#### Provided material:
******
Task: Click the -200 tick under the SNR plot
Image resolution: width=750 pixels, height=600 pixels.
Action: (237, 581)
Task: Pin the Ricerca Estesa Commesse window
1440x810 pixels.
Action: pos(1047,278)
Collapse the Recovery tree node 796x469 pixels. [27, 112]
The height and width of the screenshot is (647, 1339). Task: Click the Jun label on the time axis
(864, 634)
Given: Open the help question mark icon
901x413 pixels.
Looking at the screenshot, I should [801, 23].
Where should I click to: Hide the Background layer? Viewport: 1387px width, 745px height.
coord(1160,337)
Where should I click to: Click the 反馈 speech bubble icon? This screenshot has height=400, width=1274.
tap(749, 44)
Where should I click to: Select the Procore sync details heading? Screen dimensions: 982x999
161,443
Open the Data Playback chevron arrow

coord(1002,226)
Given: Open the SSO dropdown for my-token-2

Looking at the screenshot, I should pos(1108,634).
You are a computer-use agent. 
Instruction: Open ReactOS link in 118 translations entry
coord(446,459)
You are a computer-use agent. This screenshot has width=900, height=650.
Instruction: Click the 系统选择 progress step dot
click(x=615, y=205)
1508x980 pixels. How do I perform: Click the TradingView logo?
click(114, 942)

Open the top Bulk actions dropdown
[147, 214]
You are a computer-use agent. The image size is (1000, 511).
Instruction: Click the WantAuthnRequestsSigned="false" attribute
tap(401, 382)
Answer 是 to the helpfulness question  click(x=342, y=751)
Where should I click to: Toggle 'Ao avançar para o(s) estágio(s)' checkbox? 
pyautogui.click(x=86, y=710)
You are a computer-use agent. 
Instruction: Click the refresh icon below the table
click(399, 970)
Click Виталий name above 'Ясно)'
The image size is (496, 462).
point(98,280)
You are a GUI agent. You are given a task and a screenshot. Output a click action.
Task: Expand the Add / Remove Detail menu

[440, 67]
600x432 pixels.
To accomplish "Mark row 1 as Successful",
******
#### What you are asked to do:
Copy the items word for word, from the line containing "You are a computer-use agent. This" through the end of the items.

#### Right answer:
You are a computer-use agent. This screenshot has width=900, height=650.
Instruction: Click the 系统选择 progress step dot
click(x=615, y=205)
1508x980 pixels. How do I perform: Click the TradingView logo?
click(114, 942)

Open the top Bulk actions dropdown
[147, 214]
You are a computer-use agent. The image size is (1000, 511).
Instruction: Click the WantAuthnRequestsSigned="false" attribute
tap(401, 382)
Answer 是 to the helpfulness question  click(x=342, y=751)
Where should I click to: Toggle 'Ao avançar para o(s) estágio(s)' checkbox? 
pyautogui.click(x=86, y=710)
You are a computer-use agent. 
Instruction: Click the refresh icon below the table
click(399, 970)
Click Виталий name above 'Ясно)'
The image size is (496, 462).
point(98,280)
You are a GUI agent. You are given a task and a screenshot. Output a click action.
Task: Expand the Add / Remove Detail menu

[440, 67]
600x432 pixels.
To accomplish "Mark row 1 as Successful",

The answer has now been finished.